4. Si le dernier alinéa de l’article L. 441-8 dispense de l’obligation de demander cette autorisation spéciale le conjoint ou le partenaire lié par un pacte civil de solidarité, les descendants directs de moins de vingt et un ans ou à charge et les ascendants directs à charge des « citoyens français bénéficiant des dispositions du traité sur le fonctionnement de l'Union européenne relatives aux libertés de circulation », ces dispositions ne visent qu’à permettre à certains membres de la famille d’un citoyen français titulaires d’un titre de séjour délivré à Mayotte de se rendre dans d’autres parties du territoire national sans autorisation spéciale lorsque le citoyen français auxquels ils sont liés fait usage du droit à la libre circulation consacré par le traité sur le fonctionnement de l’Union européenne en se rendant dans un autre Etat membre de l’Union européenne. Le fait qu’un citoyen français réside dans une partie du territoire français autre que Mayotte ne relève pas de cette hypothèse et ne conduit pas à dispenser les membres de sa famille de l’obligation de disposer d’une autorisation spéciale. Ces derniers ne peuvent, par suite, prétendre à la délivrance d’un titre de séjour dans les conditions de droit commun dans une partie du territoire national autre que Mayotte.

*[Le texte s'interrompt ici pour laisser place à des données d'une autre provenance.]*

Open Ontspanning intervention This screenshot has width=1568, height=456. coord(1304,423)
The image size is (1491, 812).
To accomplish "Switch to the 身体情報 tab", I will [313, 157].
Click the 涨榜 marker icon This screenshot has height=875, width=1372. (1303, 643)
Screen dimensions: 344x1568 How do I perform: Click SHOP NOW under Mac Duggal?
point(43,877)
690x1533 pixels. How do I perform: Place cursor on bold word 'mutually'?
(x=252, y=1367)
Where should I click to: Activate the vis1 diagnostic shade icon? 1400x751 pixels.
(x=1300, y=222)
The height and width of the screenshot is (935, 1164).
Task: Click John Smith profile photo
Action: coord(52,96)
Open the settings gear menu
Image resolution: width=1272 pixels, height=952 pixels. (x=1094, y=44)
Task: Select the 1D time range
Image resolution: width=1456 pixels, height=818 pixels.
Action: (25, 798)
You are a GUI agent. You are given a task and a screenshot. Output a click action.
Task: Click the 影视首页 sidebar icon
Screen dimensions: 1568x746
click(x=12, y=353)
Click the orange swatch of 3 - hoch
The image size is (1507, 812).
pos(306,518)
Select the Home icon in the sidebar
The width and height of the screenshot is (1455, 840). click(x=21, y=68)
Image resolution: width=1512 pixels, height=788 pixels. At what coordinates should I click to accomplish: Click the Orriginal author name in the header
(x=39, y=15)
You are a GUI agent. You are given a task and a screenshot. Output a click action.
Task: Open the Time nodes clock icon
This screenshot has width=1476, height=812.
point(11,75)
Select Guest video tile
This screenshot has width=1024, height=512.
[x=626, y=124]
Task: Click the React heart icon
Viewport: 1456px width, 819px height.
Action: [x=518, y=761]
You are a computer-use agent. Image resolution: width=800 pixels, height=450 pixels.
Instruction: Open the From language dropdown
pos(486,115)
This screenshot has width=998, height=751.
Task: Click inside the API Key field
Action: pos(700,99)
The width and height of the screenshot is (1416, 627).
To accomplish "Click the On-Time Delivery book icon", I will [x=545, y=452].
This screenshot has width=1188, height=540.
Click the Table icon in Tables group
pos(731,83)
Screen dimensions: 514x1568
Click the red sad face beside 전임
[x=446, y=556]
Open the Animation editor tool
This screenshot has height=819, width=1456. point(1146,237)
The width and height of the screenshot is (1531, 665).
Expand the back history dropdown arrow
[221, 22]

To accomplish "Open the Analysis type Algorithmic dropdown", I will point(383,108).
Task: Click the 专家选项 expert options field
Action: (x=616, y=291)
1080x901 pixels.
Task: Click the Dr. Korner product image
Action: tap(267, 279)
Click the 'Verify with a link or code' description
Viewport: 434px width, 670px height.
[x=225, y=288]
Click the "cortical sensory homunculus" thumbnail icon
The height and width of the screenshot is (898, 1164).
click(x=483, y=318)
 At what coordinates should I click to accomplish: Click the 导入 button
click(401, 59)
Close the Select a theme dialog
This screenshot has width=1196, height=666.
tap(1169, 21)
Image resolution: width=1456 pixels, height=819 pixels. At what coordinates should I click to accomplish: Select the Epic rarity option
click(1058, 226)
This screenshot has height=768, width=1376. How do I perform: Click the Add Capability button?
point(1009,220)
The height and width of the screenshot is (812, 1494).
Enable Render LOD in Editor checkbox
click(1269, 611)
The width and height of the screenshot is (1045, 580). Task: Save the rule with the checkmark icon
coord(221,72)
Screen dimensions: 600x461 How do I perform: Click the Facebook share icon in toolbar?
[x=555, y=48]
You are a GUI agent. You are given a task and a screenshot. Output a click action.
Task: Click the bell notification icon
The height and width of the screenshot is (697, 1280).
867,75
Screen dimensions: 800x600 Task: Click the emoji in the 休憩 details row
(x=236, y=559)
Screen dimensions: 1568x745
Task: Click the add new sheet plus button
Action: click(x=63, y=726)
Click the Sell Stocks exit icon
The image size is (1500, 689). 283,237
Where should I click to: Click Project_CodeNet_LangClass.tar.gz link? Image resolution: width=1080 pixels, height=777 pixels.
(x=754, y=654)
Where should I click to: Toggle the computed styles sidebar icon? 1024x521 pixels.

5. Il résulte des éléments de l’instruction que Mme A... a présenté une demande de titre de séjour portant mention « vie privée et familiale » qui a été rejetée le 28 novembre 2025 par le préfet de La Réunion au motif qu’elle est titulaire d’un titre de séjour délivré par le préfet de Mayotte valable jusqu’au 3 septembre 2026 et qu’elle n’a pas présenté d’autorisation spéciale en arrivant sur le territoire de La Réunion. Pour justifier de l’urgence à suspendre l’exécution de la décision attaquée, Mme A..., qui ne peut se prévaloir d’une présomption d’urgence dès lors que son titre de séjour en cours de validité ne l’autorise à résider que sur le territoire de Mayotte, fait valoir qu’elle est en situation irrégulière sur le territoire de La Réunion, ce qui l’expose à un risque d’éloignement, portant ainsi atteinte à l’intérêt supérieur de son enfant de nationalité française né le 1er septembre 2021 et à son droit au respect de sa vie privée et familiale. Toutefois, les circonstances ainsi invoquées ne sont pas de nature à justifier d’une urgence dès lors que la décision de refus de titre de séjour n’a pas pour effet de l’éloigner du territoire français ou de la séparer de sa cellule familiale. Dans ces conditions, en l’absence de perspective d’éloignement imminente vers son pays d’origine, Mme A..., qui n’établit pas que l’exécution de la décision contestée porterait atteinte, de manière grave et immédiate, à sa situation ou à ses intérêts, ne démontre pas être confrontée à une situation d’urgence au sens des dispositions de l’article L. 521-1 du code de justice administrative.

6. Par suite, et sans qu’il soit besoin de se prononcer sur la condition relative au doute sérieux quant à la légalité de la décision attaquée, que la requête de Mme A... doit être rejetée en toutes ses conclusions, sans qu’il y ait lieu de l’admettre au bénéfice de l’aide juridictionnelle provisoire.


O R D O N N E :


Article 1er : La requête de Mme A... est rejetée.

Article 2 : La présente ordonnance sera notifiée à Mme B... A....

Copie en sera adressée pour information au préfet de La Réunion.

Fait à Saint-Denis le 3 février 2026.

La présidente par intérim du tribunal,
BLIN



La République mande et ordonne au préfet de La Réunion en ce qui le concerne ou à tous commissaires de justice à ce requis en ce qui concerne les voies de droit commun contre les parties privées, de pourvoir à l'exécution de la présente décision.